• Task directions
Exactly reproduce the lines from the line containing "Open the list-unsubscribe.css" to the end of the data below, inclusive, and nothing else.

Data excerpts
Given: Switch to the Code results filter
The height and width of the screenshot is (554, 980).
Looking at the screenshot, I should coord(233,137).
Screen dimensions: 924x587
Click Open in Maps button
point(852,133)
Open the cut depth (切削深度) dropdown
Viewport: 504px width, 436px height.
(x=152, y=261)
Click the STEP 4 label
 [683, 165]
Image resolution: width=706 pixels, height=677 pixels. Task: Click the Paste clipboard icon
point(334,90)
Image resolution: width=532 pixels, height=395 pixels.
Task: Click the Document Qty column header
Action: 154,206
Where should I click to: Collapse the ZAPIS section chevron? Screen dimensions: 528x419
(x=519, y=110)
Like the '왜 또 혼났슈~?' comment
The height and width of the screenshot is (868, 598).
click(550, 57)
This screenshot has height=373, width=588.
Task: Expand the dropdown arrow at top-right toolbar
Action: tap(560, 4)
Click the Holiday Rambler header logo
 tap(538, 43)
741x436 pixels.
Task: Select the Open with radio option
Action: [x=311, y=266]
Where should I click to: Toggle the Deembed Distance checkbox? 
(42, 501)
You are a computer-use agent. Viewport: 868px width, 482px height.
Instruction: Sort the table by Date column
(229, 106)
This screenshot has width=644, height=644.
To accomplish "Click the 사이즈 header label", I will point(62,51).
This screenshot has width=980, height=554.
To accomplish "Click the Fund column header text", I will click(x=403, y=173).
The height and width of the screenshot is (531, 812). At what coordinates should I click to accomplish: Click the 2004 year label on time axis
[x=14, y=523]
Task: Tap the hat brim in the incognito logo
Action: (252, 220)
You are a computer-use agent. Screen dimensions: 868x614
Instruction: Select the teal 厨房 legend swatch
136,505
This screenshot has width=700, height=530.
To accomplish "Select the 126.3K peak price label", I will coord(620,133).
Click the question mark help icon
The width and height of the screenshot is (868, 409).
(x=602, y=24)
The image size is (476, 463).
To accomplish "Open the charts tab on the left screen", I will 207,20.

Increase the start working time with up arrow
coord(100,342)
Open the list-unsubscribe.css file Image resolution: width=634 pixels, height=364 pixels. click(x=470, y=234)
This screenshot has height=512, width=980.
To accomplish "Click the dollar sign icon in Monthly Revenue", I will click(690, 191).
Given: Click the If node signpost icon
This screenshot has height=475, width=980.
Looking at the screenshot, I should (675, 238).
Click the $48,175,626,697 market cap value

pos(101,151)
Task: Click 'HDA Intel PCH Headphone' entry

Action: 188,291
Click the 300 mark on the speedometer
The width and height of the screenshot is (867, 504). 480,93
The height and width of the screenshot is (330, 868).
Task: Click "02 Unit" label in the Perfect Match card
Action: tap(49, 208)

• Your solution
Open the list-unsubscribe.css file Image resolution: width=634 pixels, height=364 pixels. click(x=470, y=234)
This screenshot has height=512, width=980.
To accomplish "Click the dollar sign icon in Monthly Revenue", I will click(690, 191).
Given: Click the If node signpost icon
This screenshot has height=475, width=980.
Looking at the screenshot, I should (675, 238).
Click the $48,175,626,697 market cap value

pos(101,151)
Task: Click 'HDA Intel PCH Headphone' entry

Action: 188,291
Click the 300 mark on the speedometer
The width and height of the screenshot is (867, 504). 480,93
The height and width of the screenshot is (330, 868).
Task: Click "02 Unit" label in the Perfect Match card
Action: tap(49, 208)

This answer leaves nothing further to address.